Husain Murad, Arkansas State University, Creative directing: In the eyes of Arab American Hollywood directors • The purpose of this study is find out about the characteristics which makes a director creative in the movie making field and the challenges along the way to reaching this goal. This study asks four research questions what are the challenges that face minority directors in Hollywood? And why they faced those challenges? Do they see creativity different than Hollywood directors? How does the film industry rate a creative director in general? How does the industry specifically rate a minority director?
The researcher conducted semi-structured in depth interviews instrumentation with three Arab/ Arab American directors. The findings show that Arab/ Arab American directors in Hollywood are rare within Hollywood tough business industry. Like any minority Arab faces a lot of misrepresentation, stereotypes, language barrier and prejudice. The way to overcome these obstacles is to try work hard and make a noise so the big studios would recognize that minority director. Other findings show that the key to get through Hollywood is to be creative on Hollywood standards and to have group connections inside Hollywood mainstream society.

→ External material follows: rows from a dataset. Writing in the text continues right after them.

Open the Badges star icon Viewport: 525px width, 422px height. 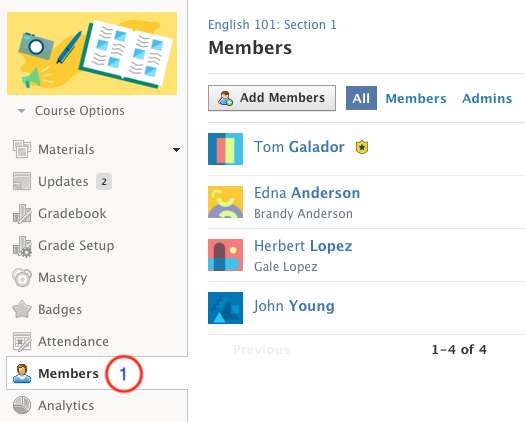(x=22, y=309)
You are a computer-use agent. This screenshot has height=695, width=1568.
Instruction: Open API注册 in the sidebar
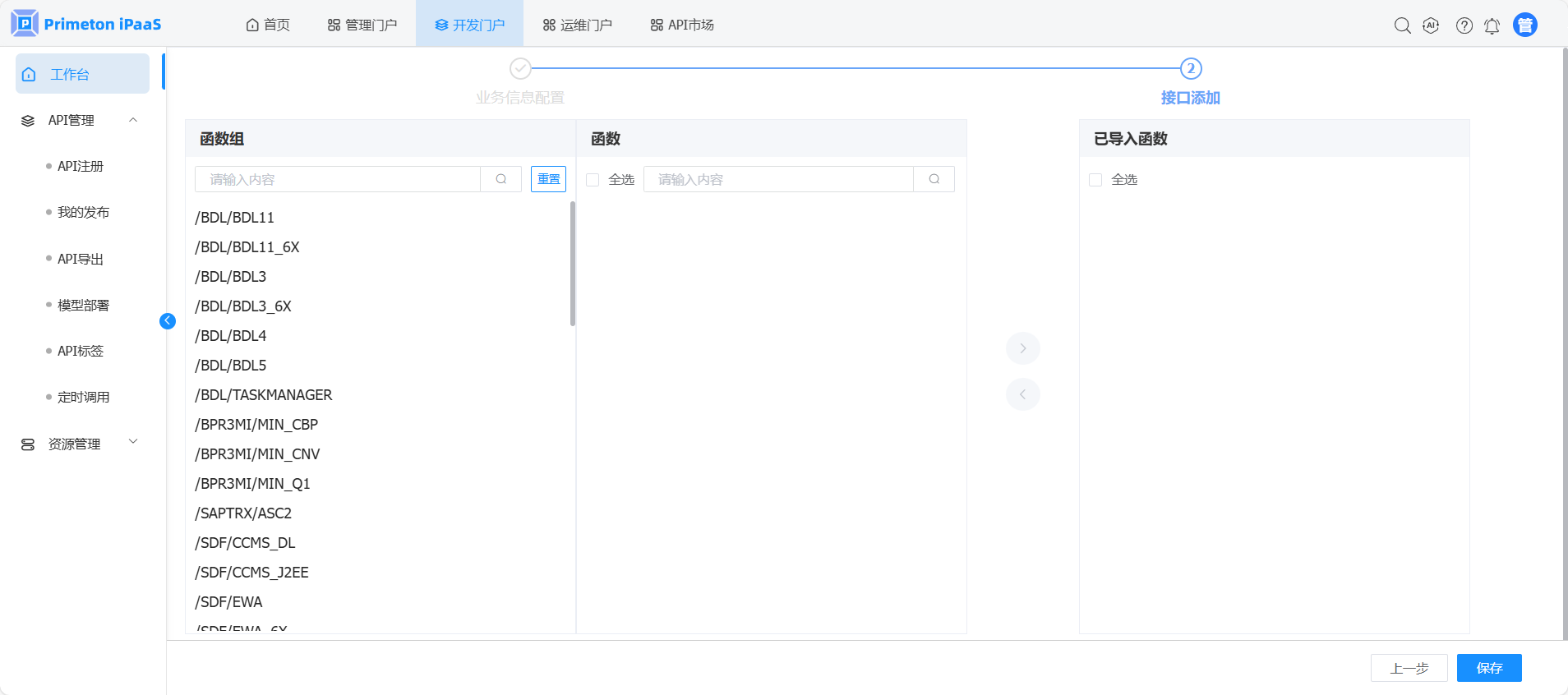(x=81, y=166)
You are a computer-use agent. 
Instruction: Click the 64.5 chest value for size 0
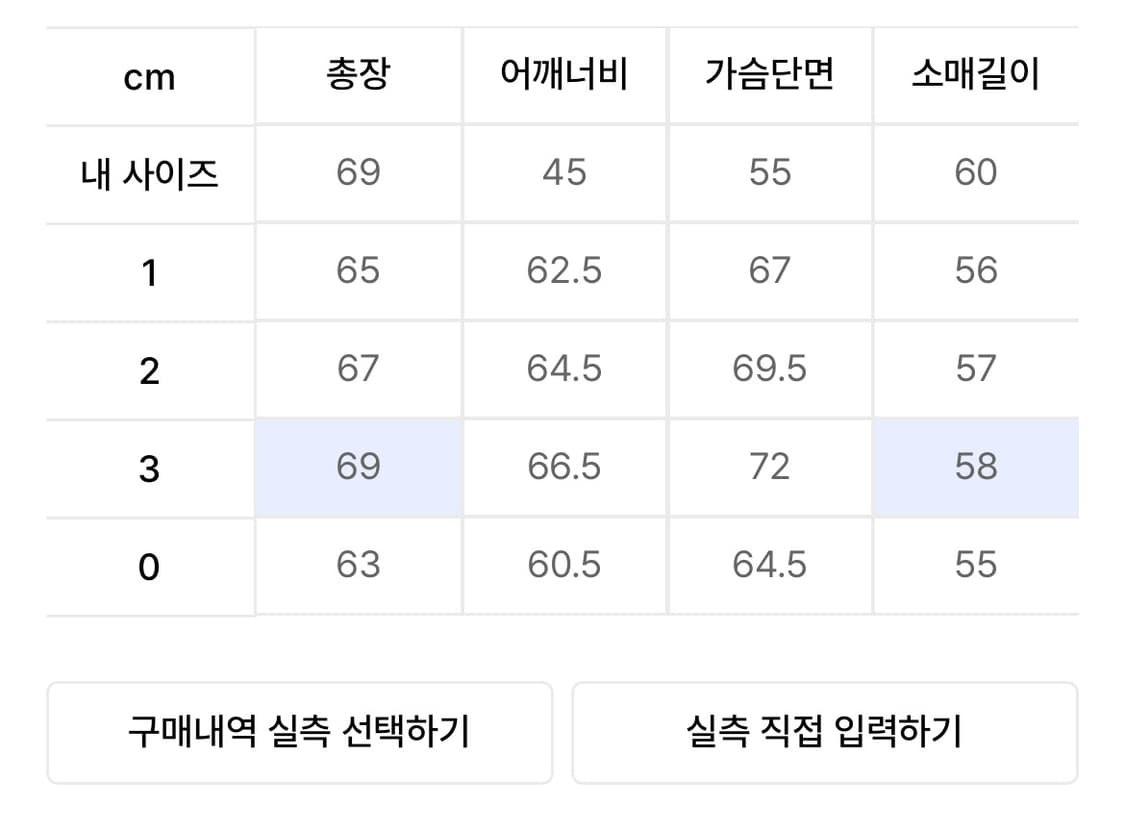coord(770,564)
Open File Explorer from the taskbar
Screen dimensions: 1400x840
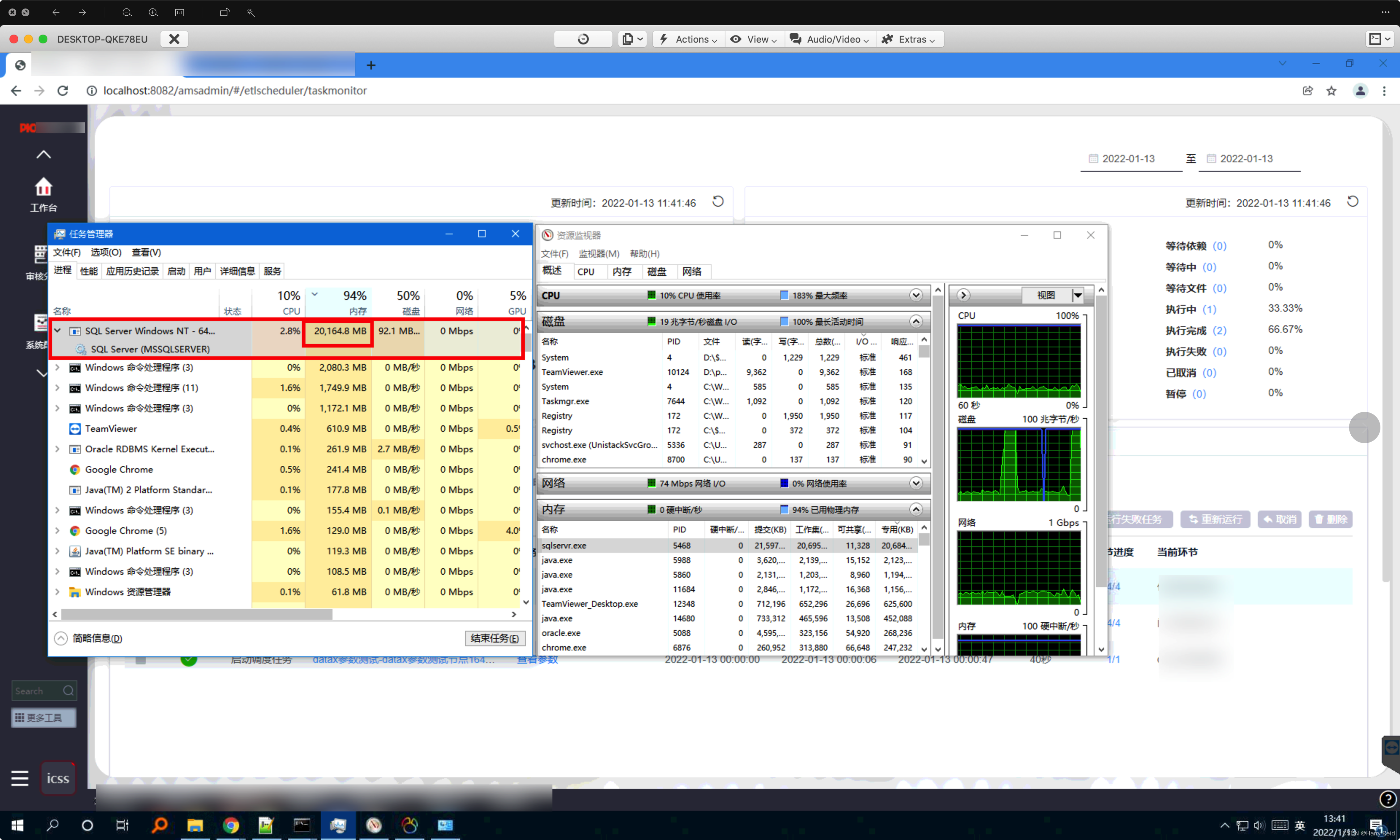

Sharon Santus, Caryn Winters, Christopher Toula, George Christo-Baker, and Dorian Randall, Penn State, The ‘Obama is a Muslim’ Myth: Analyzing the implications of right wing abuse of religion and culture during the 2008 presidential race • The Obama is a Muslim myth speaks to the broader relationship between Islam and West in the 21st century. The signifier Muslim being used in a smear campaign against the President during his campaign seems to indicate that in our post 9/11 socio-political climate, many Americans view Islam and Muslims in totalizing terms which others them and their identity. This article will attempt to unravel the complex relationship between Muslim-Americans and the Obama is a Muslim myth with the intention of understanding both the candidate and the dominant discourses surrounding perceptions of Muslim-American and Arab-American populations. This analysis is necessarily multifaceted. Accusations of Obama being a Muslim not only reflect the politicization of religion and culture, but also the racialization of religion, the salience of Islamophobia, and the covert use of new racist ideology.

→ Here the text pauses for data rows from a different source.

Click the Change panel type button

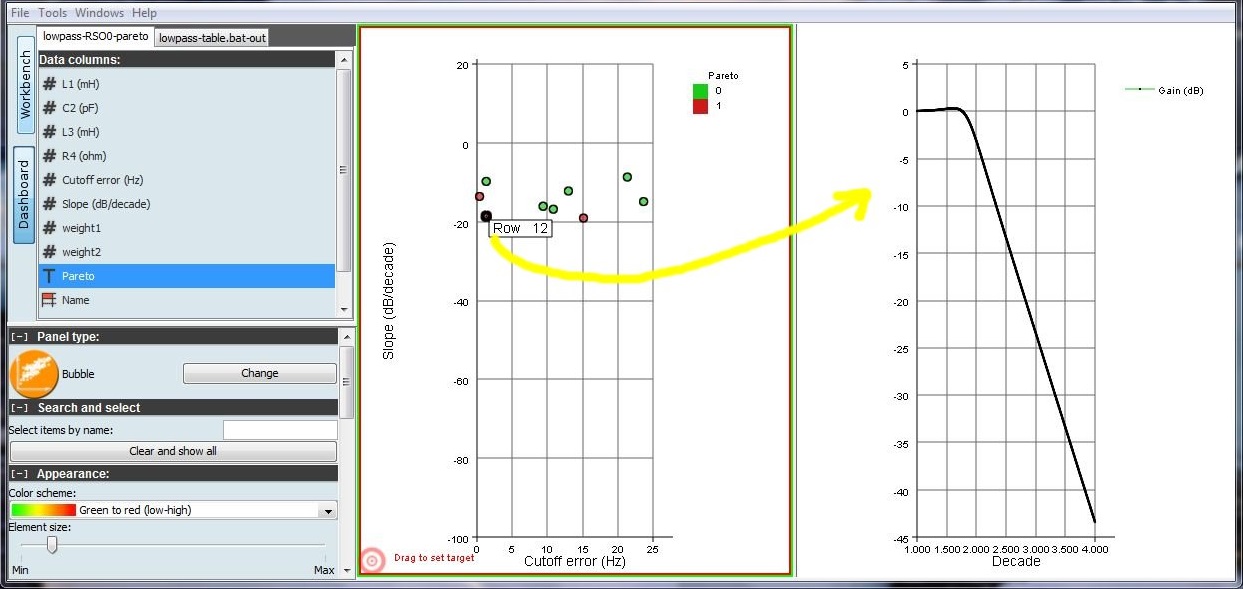[260, 374]
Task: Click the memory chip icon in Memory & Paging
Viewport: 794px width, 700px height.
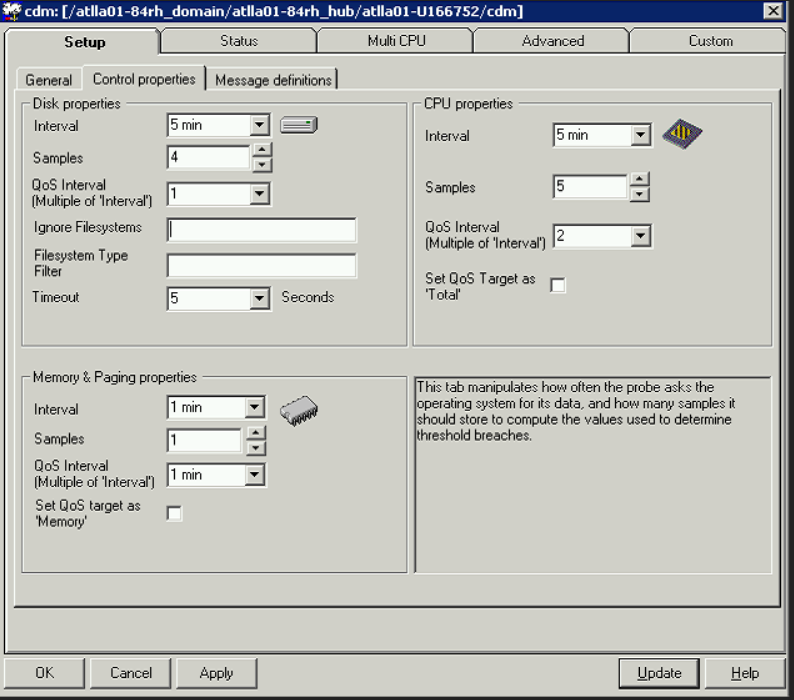Action: [x=299, y=410]
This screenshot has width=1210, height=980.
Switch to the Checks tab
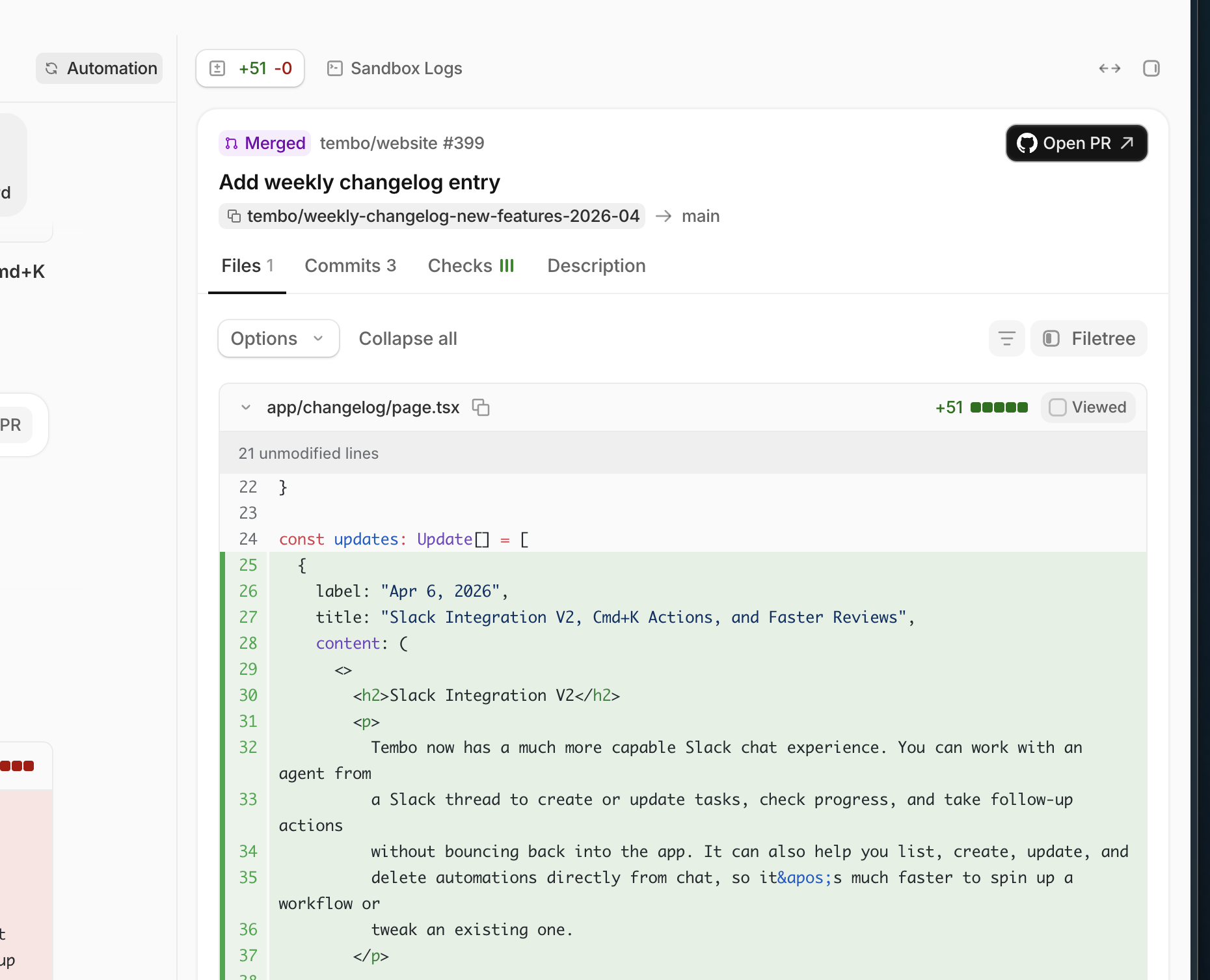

Jennifer Schwartz, University of Oregon, Framing Power: A comparison of Latino and White Candidate Photographs and Headlines at Fourteen U.S. Newspapers • Despite political representation remaining far below Latinos’ share of the population, little research has compared news coverage between Latino candidates and white candidates. This is the first study to content analyze 815 newspaper photographs and 608 photograph-associated headlines of Latino candidates and white candidates in 14 newspapers during the last two months of four statewide elections that occurred between 2003 and 2008 in the U.S. Southwest. Results show overall by state newspapers provided slightly more positive newspaper treatment of Latino candidates compared to white candidates.

Nangyal Tsering, University of Minnesota, Twin Cities, Welcome to America: The Star Tribune’s coverage of Tibetan Americans in Minnesota • The paper looks at the coverage of the Tibetan Community in Minnesota by the Star Tribune from Jan 1991 to Oct 2009. While most previous research shows that the press largely portrays the immigrant communities in a negative light, the results of this study finds that Tibetan case is an exception. This positive portrayal of the Tibetan community can be attributed to a complex mix of factors, including the mainstream media’s perpetuation of the Western stereotype of Tibet as a peaceful Shangrila.

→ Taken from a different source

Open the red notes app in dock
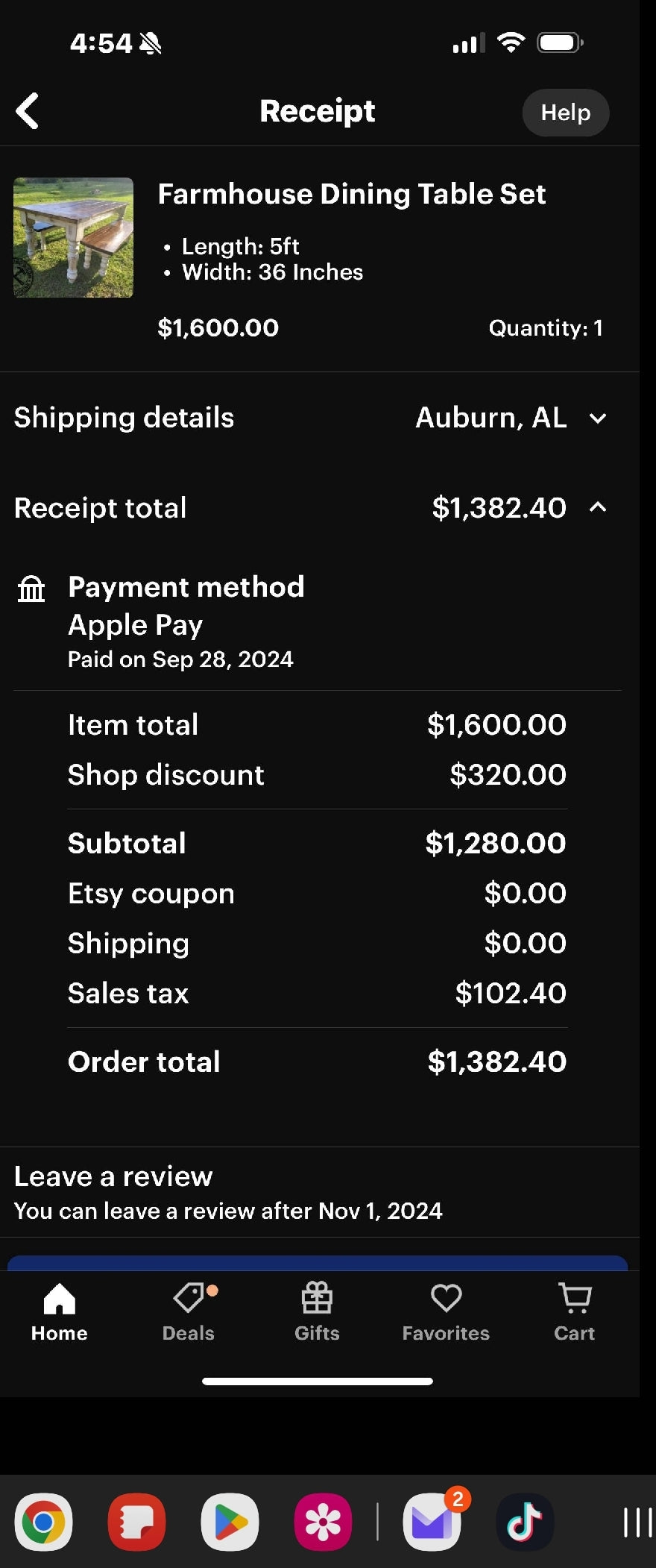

Larissa Williams, University of Texas at Austin, The Case for Race: Factors affecting the credibility perceptions in the blogosphere • This study uses an experimental method to test the effect of the race of a blogger on audience perceptions of credibility. No significant differences in perceived credibility were found between Black and White bloggers, though including information on the blogger (picture and biography) increased perceived credibility. Issue salience (how entertaining, important, relevant, etc.) was also associated with higher perceived credibility.